Subject: Re: UUCP removal from OpenBSD
To: None <current-users@netbsd.org>
From: Frederick Bruckman <fredb@immanent.net>
List: current-users
Date: 10/01/2001 08:20:06
On Mon, 1 Oct 2001, D'Arcy J.M. Cain wrote:

> Thus spake Tomasz Luchowski
> > Does anyone use uucp these days? I have never used it, and I like
> > the idea of removing obsolete (at least from my point of view) software.
>
> I still use UUCP.  It is still an excellent mechanism for store and forward
> type file transfers.  I even use it to transfer PAW information with a
> major bank up here.  Lots of people use it over TCP/IP to transfer news.
> There is definitely nothing obsolete about UUCP.
>
> However, if it was changed to a package I could still survive.  Does it
> use a lot of resources in the system?  I would hate to see us having to
> go into packages every time we needed to use a less used utility.  Disk
> space is cheap these days.

I think the issue is not the footprint on the repository's server --
moving it to pkgsrc would end up requiring a bigger footprint, anyway,
because you'd still have the history in basesrc, plus you'd add a
tarball to distfiles.
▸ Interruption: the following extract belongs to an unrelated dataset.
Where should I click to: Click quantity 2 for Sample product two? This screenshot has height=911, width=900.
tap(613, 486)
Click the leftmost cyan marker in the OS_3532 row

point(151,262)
The issue is that folks don't want to build and
install it by default on their own systems (ditto for postfix, and a
few other things).

There are lots of ways to accomplish that without moving the sources.
We could simply provide a way to specify certain directories that
aren't to be descended into. (See the discussion about EXCLUDE_SUBDIRS
last August/September on tech-misc.)

Another way would be to create top level targets that only build and
package a portion of the tree, like "make build-base build-mailers
build-compilers package-base package-mailers package-compilers". "make
build" and especially "make release" should do them all by default,
but again, folks would want an easy way to specify the ones they want.